::: PROVIDED MATERIAL

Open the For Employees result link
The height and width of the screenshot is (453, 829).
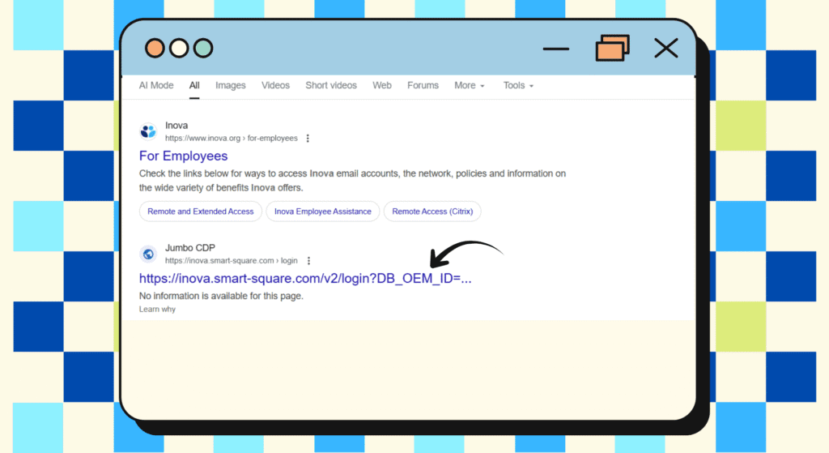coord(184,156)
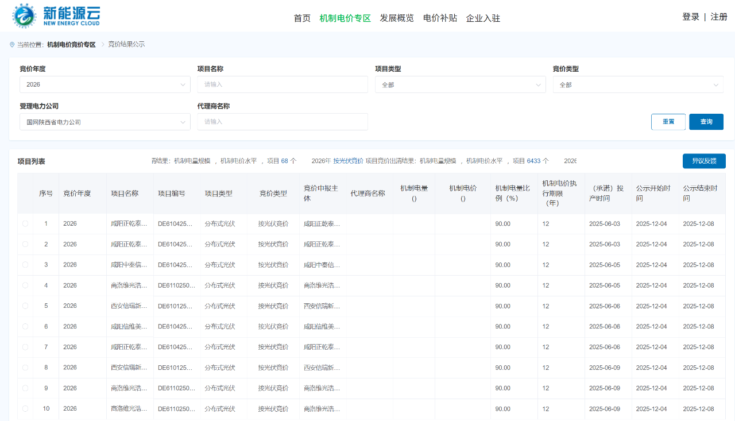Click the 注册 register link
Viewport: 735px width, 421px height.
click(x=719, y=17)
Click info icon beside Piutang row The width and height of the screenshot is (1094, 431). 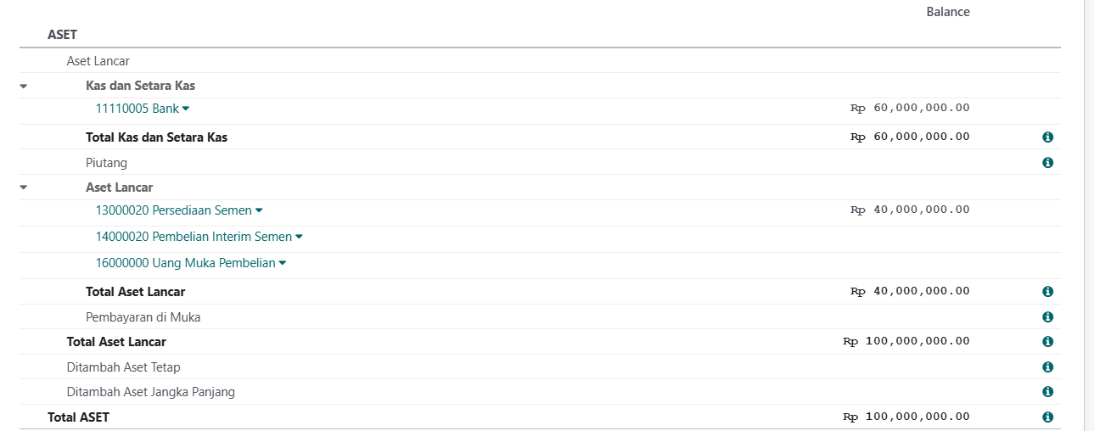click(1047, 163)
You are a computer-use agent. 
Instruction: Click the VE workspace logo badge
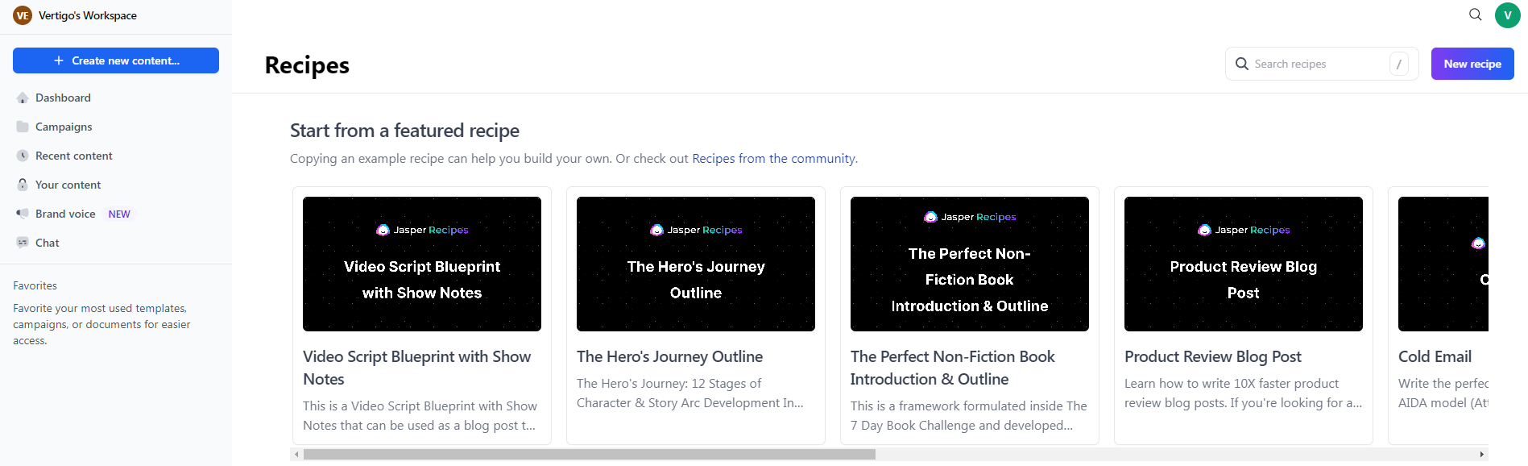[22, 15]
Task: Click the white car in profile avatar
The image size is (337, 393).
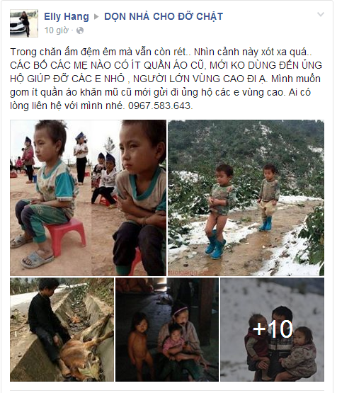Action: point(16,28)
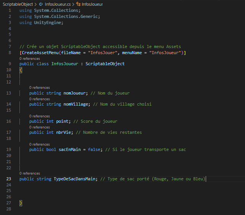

::::::
::: PROVIDED MATERIAL

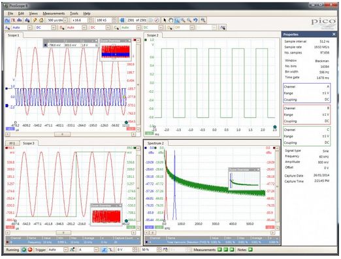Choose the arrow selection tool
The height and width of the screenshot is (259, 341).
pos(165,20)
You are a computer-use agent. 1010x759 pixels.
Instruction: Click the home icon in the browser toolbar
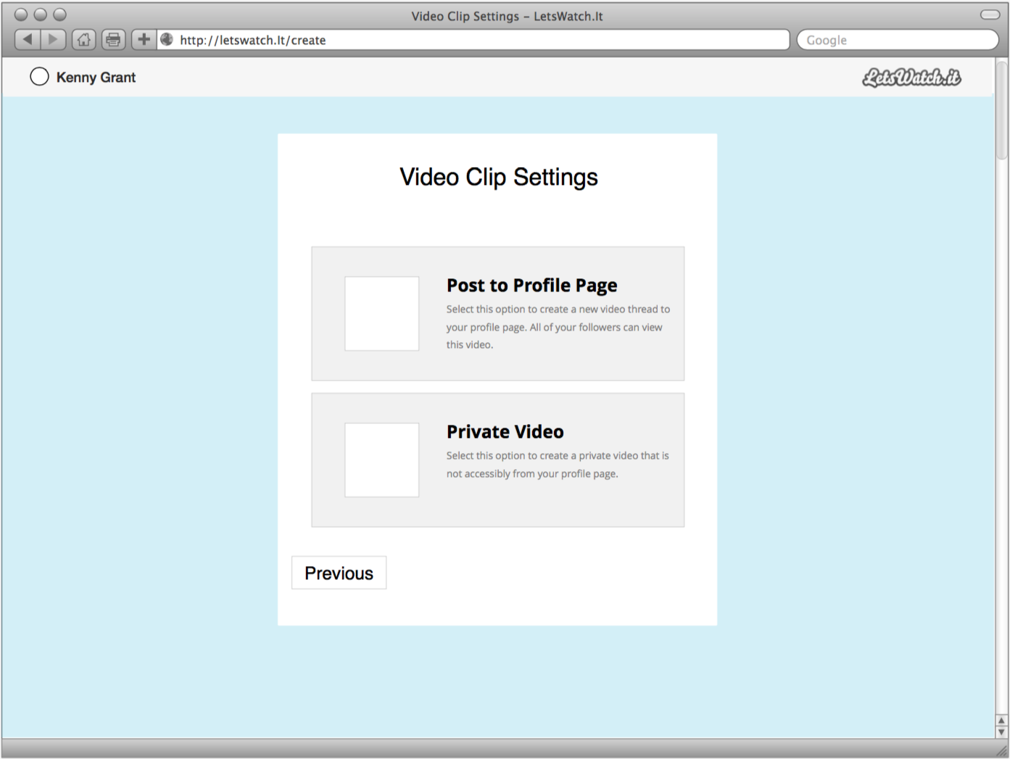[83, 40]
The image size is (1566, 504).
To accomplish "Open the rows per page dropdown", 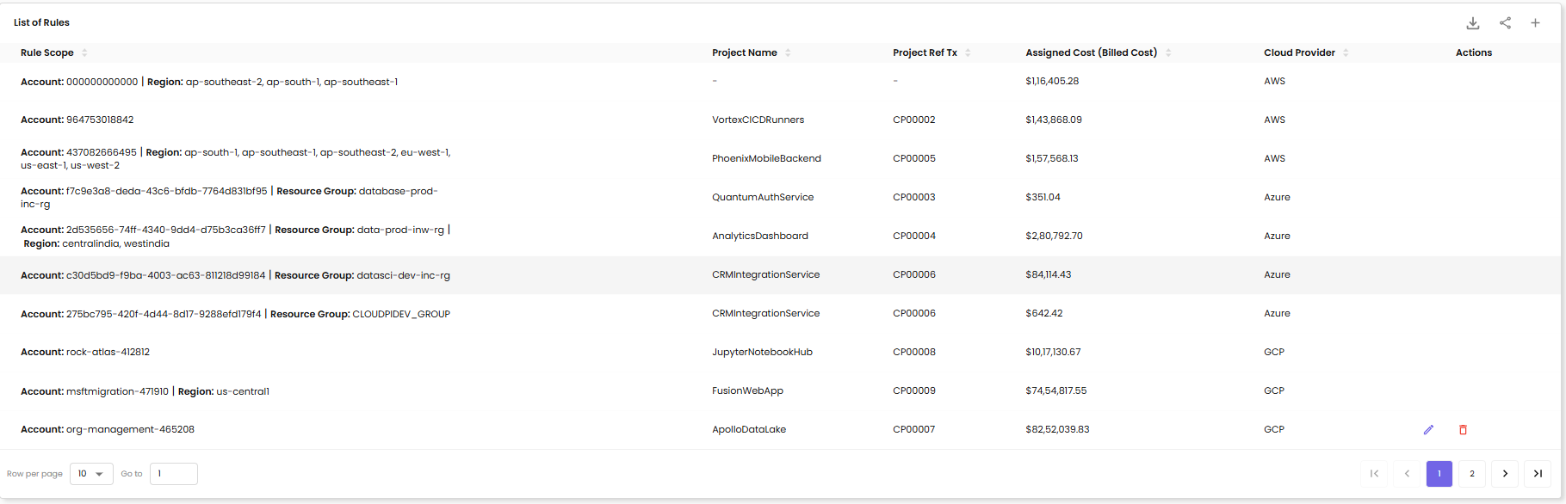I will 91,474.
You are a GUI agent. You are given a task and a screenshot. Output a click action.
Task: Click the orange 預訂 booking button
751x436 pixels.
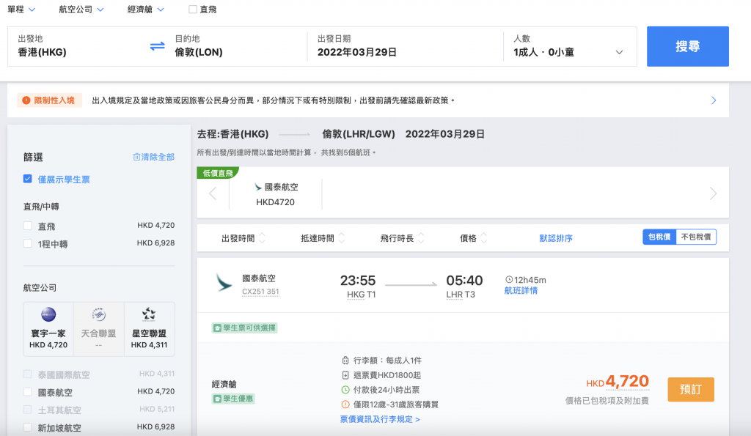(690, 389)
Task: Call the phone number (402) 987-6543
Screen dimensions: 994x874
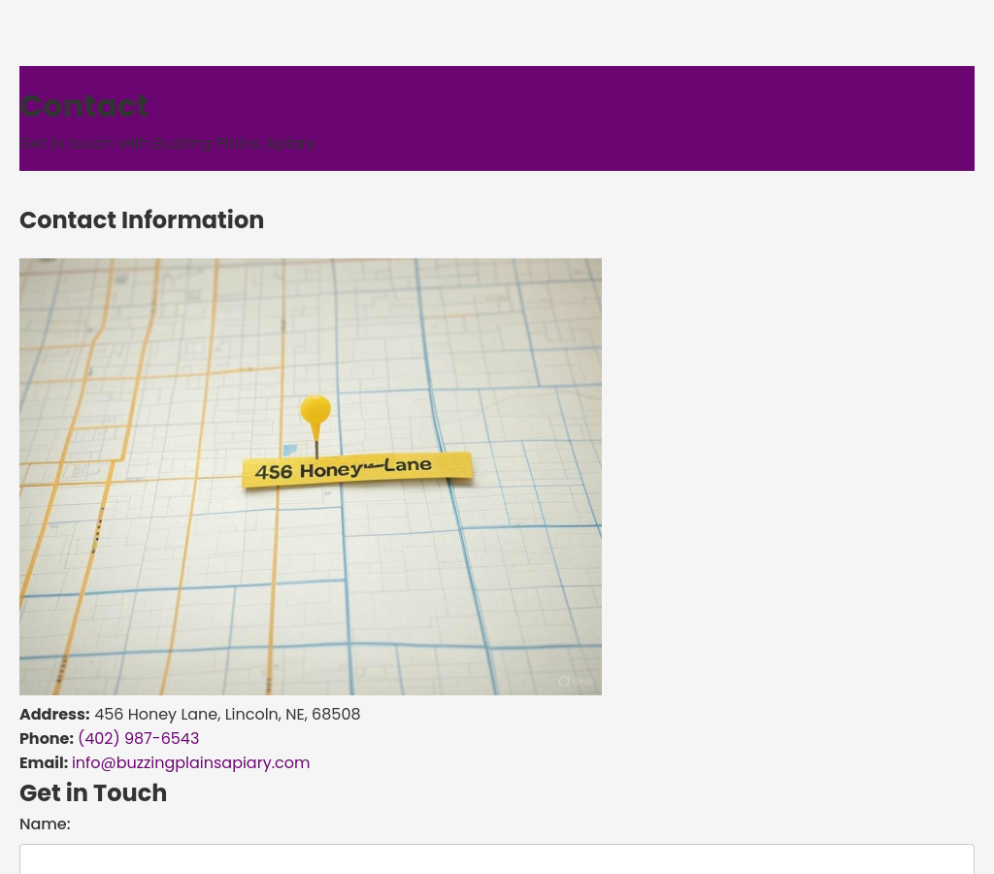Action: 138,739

::::::
::: PROVIDED MATERIAL

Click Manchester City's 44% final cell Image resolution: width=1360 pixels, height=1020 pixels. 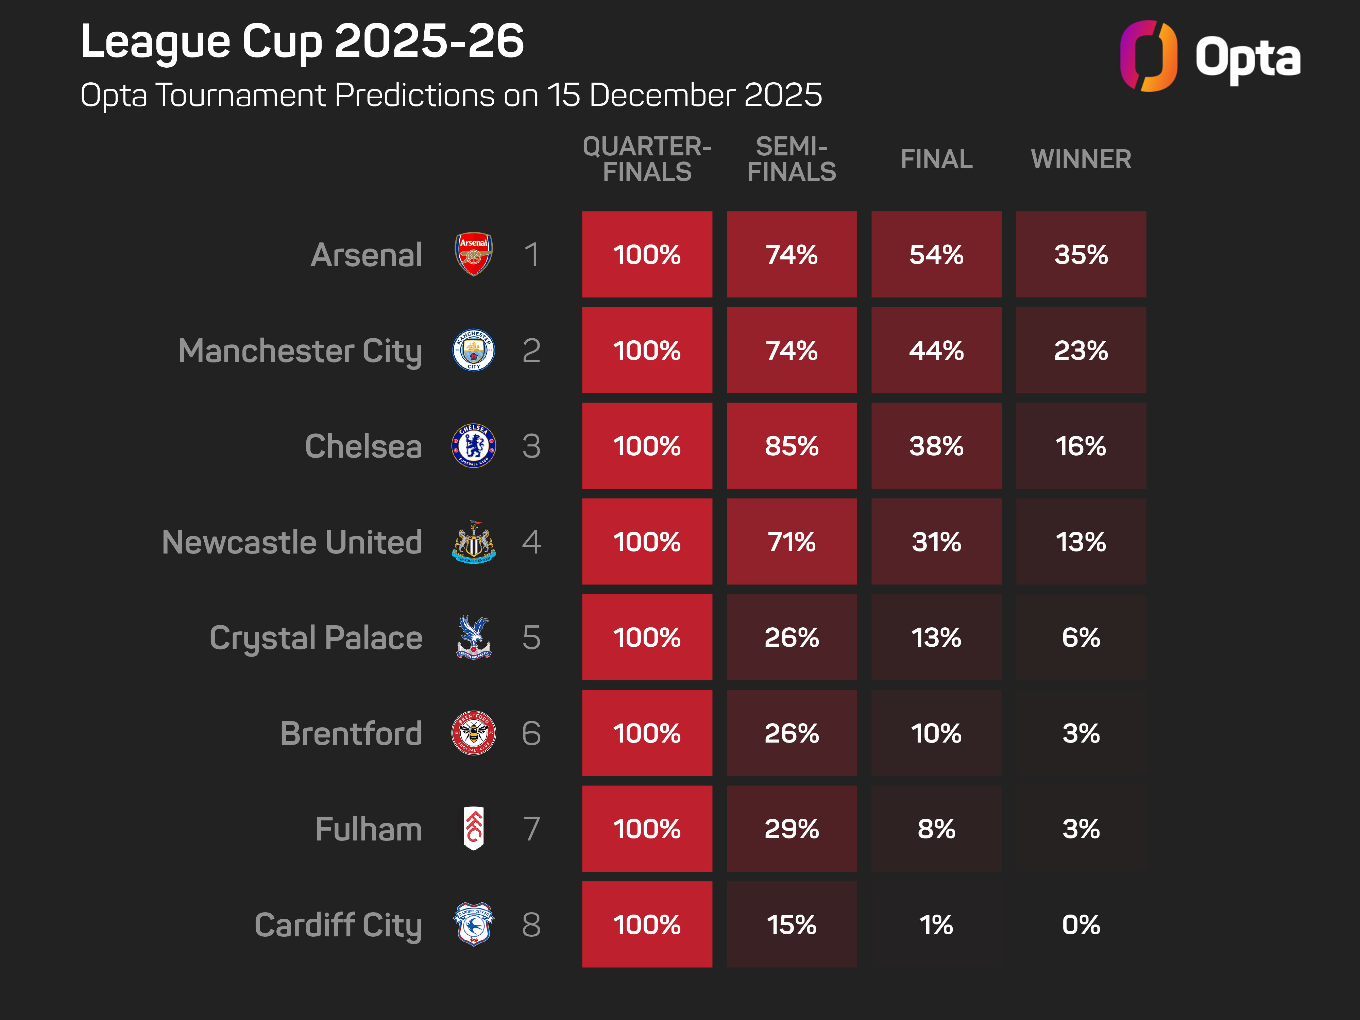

::::::

WHAT TO PRODUCE: Wherever the string "computer" shows up in a line above, tally that line, and answer with the final number alone.

RESULT OF THE TASK: 2